#### [Description of the task]
Word for word, return the entries listed below.

-- Opening Marker --

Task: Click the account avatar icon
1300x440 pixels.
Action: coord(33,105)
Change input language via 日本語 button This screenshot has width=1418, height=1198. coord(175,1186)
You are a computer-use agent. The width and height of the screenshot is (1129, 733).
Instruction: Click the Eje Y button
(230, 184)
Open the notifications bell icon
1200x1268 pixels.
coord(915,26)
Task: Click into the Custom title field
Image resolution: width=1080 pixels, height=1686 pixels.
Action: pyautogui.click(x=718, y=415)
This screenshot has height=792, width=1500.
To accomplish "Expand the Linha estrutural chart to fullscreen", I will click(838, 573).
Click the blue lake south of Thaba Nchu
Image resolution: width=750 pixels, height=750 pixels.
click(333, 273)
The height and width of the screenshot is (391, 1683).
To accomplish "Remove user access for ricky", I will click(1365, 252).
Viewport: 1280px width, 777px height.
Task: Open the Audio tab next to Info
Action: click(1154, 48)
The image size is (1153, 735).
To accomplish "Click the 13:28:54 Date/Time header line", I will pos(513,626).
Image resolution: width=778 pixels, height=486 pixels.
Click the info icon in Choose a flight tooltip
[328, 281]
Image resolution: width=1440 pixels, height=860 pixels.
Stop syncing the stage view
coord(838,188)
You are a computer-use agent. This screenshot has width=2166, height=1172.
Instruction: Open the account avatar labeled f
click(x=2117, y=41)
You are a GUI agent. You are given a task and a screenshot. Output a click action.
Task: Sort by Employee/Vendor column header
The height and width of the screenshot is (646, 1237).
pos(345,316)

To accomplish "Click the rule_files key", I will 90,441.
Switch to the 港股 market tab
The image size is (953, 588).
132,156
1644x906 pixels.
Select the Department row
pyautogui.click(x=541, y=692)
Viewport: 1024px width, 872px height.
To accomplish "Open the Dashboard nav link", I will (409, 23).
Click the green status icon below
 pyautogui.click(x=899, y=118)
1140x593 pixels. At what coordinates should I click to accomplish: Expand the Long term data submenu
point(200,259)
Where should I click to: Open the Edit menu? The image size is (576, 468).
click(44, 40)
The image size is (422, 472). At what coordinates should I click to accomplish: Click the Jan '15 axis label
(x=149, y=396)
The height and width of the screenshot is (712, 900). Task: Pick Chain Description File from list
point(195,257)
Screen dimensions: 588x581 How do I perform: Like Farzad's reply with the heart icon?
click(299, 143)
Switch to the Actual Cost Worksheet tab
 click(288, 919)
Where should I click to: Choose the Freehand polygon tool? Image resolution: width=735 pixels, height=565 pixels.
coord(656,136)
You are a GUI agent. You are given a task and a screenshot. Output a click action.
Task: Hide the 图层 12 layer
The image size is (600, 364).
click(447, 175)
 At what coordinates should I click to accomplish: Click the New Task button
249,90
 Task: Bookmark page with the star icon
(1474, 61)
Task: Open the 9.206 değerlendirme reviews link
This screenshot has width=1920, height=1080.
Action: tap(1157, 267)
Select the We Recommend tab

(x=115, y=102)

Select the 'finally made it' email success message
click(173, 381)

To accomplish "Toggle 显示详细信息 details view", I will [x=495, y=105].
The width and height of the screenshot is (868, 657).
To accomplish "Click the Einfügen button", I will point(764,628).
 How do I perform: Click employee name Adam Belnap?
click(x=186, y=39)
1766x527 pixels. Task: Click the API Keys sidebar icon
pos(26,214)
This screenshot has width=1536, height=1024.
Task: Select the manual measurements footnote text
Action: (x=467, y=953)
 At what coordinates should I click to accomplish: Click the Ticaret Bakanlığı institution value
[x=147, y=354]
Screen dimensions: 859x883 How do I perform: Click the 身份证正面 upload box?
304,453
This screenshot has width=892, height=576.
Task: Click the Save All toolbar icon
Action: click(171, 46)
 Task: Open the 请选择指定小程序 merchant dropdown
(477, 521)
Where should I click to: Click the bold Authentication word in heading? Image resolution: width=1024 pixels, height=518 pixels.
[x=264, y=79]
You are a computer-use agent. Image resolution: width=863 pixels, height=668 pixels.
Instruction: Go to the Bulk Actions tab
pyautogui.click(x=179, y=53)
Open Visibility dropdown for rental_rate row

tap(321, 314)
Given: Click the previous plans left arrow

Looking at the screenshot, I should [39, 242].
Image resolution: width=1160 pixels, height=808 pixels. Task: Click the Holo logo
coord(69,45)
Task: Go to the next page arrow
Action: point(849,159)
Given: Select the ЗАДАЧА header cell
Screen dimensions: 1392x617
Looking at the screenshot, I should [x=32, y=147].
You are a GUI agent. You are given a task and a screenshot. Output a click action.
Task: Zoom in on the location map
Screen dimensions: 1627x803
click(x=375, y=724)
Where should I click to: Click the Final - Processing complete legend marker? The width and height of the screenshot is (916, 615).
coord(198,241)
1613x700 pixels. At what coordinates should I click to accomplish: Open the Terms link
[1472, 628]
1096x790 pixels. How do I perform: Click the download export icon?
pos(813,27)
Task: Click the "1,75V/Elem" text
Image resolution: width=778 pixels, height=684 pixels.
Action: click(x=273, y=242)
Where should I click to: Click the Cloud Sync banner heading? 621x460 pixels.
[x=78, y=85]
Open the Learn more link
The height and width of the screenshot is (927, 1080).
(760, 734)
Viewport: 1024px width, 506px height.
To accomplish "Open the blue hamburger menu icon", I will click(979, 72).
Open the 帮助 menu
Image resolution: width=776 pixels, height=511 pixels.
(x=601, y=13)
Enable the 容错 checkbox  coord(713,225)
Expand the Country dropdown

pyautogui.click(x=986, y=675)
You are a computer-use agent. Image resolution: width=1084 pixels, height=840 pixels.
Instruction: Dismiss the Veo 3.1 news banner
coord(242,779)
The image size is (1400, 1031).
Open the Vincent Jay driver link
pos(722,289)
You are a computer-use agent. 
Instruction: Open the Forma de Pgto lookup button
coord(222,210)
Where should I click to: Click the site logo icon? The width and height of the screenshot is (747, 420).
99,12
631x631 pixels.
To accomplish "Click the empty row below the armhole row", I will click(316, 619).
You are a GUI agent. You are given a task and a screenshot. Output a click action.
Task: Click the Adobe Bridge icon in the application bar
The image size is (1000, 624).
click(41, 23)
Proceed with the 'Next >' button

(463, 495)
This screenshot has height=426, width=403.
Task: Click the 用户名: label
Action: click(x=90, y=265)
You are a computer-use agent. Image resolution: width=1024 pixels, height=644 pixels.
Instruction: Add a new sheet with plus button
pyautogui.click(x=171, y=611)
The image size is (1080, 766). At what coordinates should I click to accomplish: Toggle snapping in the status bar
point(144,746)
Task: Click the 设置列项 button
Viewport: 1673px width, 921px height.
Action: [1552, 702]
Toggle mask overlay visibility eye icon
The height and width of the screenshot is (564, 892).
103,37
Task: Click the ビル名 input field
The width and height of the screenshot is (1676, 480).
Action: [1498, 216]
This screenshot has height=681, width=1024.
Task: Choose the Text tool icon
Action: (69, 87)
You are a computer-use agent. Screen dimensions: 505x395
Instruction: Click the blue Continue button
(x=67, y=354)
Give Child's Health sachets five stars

-- Closing Marker --

#### [Written answer]
Task: Click the account avatar icon
1300x440 pixels.
Action: coord(33,105)
Change input language via 日本語 button This screenshot has width=1418, height=1198. coord(175,1186)
You are a computer-use agent. The width and height of the screenshot is (1129, 733).
Instruction: Click the Eje Y button
(230, 184)
Open the notifications bell icon
1200x1268 pixels.
coord(915,26)
Task: Click into the Custom title field
Image resolution: width=1080 pixels, height=1686 pixels.
Action: pyautogui.click(x=718, y=415)
This screenshot has height=792, width=1500.
To accomplish "Expand the Linha estrutural chart to fullscreen", I will click(838, 573).
Click the blue lake south of Thaba Nchu
Image resolution: width=750 pixels, height=750 pixels.
click(333, 273)
The height and width of the screenshot is (391, 1683).
To accomplish "Remove user access for ricky", I will click(1365, 252).
Viewport: 1280px width, 777px height.
Task: Open the Audio tab next to Info
Action: click(1154, 48)
The image size is (1153, 735).
To accomplish "Click the 13:28:54 Date/Time header line", I will pos(513,626).
Image resolution: width=778 pixels, height=486 pixels.
Click the info icon in Choose a flight tooltip
[328, 281]
Image resolution: width=1440 pixels, height=860 pixels.
Stop syncing the stage view
coord(838,188)
You are a computer-use agent. This screenshot has width=2166, height=1172.
Instruction: Open the account avatar labeled f
click(x=2117, y=41)
You are a GUI agent. You are given a task and a screenshot. Output a click action.
Task: Sort by Employee/Vendor column header
The height and width of the screenshot is (646, 1237).
pos(345,316)

To accomplish "Click the rule_files key", I will 90,441.
Switch to the 港股 market tab
The image size is (953, 588).
132,156
1644x906 pixels.
Select the Department row
pyautogui.click(x=541, y=692)
Viewport: 1024px width, 872px height.
To accomplish "Open the Dashboard nav link", I will (409, 23).
Click the green status icon below
 pyautogui.click(x=899, y=118)
1140x593 pixels. At what coordinates should I click to accomplish: Expand the Long term data submenu
point(200,259)
Where should I click to: Open the Edit menu? The image size is (576, 468).
click(44, 40)
The image size is (422, 472). At what coordinates should I click to accomplish: Click the Jan '15 axis label
(x=149, y=396)
The height and width of the screenshot is (712, 900). Task: Pick Chain Description File from list
point(195,257)
Screen dimensions: 588x581 How do I perform: Like Farzad's reply with the heart icon?
click(299, 143)
Switch to the Actual Cost Worksheet tab
 click(288, 919)
Where should I click to: Choose the Freehand polygon tool? Image resolution: width=735 pixels, height=565 pixels.
coord(656,136)
You are a GUI agent. You are given a task and a screenshot. Output a click action.
Task: Hide the 图层 12 layer
The image size is (600, 364).
click(447, 175)
 At what coordinates should I click to accomplish: Click the New Task button
249,90
 Task: Bookmark page with the star icon
(1474, 61)
Task: Open the 9.206 değerlendirme reviews link
This screenshot has width=1920, height=1080.
Action: tap(1157, 267)
Select the We Recommend tab

(x=115, y=102)

Select the 'finally made it' email success message
click(173, 381)

To accomplish "Toggle 显示详细信息 details view", I will [x=495, y=105].
The width and height of the screenshot is (868, 657).
To accomplish "Click the Einfügen button", I will point(764,628).
 How do I perform: Click employee name Adam Belnap?
click(x=186, y=39)
1766x527 pixels. Task: Click the API Keys sidebar icon
pos(26,214)
This screenshot has width=1536, height=1024.
Task: Select the manual measurements footnote text
Action: (x=467, y=953)
 At what coordinates should I click to accomplish: Click the Ticaret Bakanlığı institution value
[x=147, y=354]
Screen dimensions: 859x883 How do I perform: Click the 身份证正面 upload box?
304,453
This screenshot has width=892, height=576.
Task: Click the Save All toolbar icon
Action: click(171, 46)
 Task: Open the 请选择指定小程序 merchant dropdown
(477, 521)
Where should I click to: Click the bold Authentication word in heading? Image resolution: width=1024 pixels, height=518 pixels.
[x=264, y=79]
You are a computer-use agent. Image resolution: width=863 pixels, height=668 pixels.
Instruction: Go to the Bulk Actions tab
pyautogui.click(x=179, y=53)
Open Visibility dropdown for rental_rate row

tap(321, 314)
Given: Click the previous plans left arrow

Looking at the screenshot, I should [39, 242].
Image resolution: width=1160 pixels, height=808 pixels. Task: Click the Holo logo
coord(69,45)
Task: Go to the next page arrow
Action: point(849,159)
Given: Select the ЗАДАЧА header cell
Screen dimensions: 1392x617
Looking at the screenshot, I should [x=32, y=147].
You are a GUI agent. You are given a task and a screenshot. Output a click action.
Task: Zoom in on the location map
Screen dimensions: 1627x803
click(x=375, y=724)
Where should I click to: Click the Final - Processing complete legend marker? The width and height of the screenshot is (916, 615).
coord(198,241)
1613x700 pixels. At what coordinates should I click to accomplish: Open the Terms link
[1472, 628]
1096x790 pixels. How do I perform: Click the download export icon?
pos(813,27)
Task: Click the "1,75V/Elem" text
Image resolution: width=778 pixels, height=684 pixels.
Action: click(x=273, y=242)
Where should I click to: Click the Cloud Sync banner heading? 621x460 pixels.
[x=78, y=85]
Open the Learn more link
The height and width of the screenshot is (927, 1080).
(760, 734)
Viewport: 1024px width, 506px height.
To accomplish "Open the blue hamburger menu icon", I will click(979, 72).
Open the 帮助 menu
Image resolution: width=776 pixels, height=511 pixels.
(x=601, y=13)
Enable the 容错 checkbox  coord(713,225)
Expand the Country dropdown

pyautogui.click(x=986, y=675)
You are a computer-use agent. Image resolution: width=1084 pixels, height=840 pixels.
Instruction: Dismiss the Veo 3.1 news banner
coord(242,779)
The image size is (1400, 1031).
Open the Vincent Jay driver link
pos(722,289)
You are a computer-use agent. 
Instruction: Open the Forma de Pgto lookup button
coord(222,210)
Where should I click to: Click the site logo icon? The width and height of the screenshot is (747, 420).
99,12
631x631 pixels.
To accomplish "Click the empty row below the armhole row", I will click(316, 619).
You are a GUI agent. You are given a task and a screenshot. Output a click action.
Task: Click the Adobe Bridge icon in the application bar
The image size is (1000, 624).
click(41, 23)
Proceed with the 'Next >' button

(463, 495)
This screenshot has height=426, width=403.
Task: Click the 用户名: label
Action: click(x=90, y=265)
You are a computer-use agent. Image resolution: width=1024 pixels, height=644 pixels.
Instruction: Add a new sheet with plus button
pyautogui.click(x=171, y=611)
The image size is (1080, 766). At what coordinates should I click to accomplish: Toggle snapping in the status bar
point(144,746)
Task: Click the 设置列项 button
Viewport: 1673px width, 921px height.
Action: [1552, 702]
Toggle mask overlay visibility eye icon
The height and width of the screenshot is (564, 892).
103,37
Task: Click the ビル名 input field
The width and height of the screenshot is (1676, 480).
Action: [1498, 216]
This screenshot has height=681, width=1024.
Task: Choose the Text tool icon
Action: (69, 87)
You are a computer-use agent. Screen dimensions: 505x395
Instruction: Click the blue Continue button
(x=67, y=354)
Give Child's Health sachets five stars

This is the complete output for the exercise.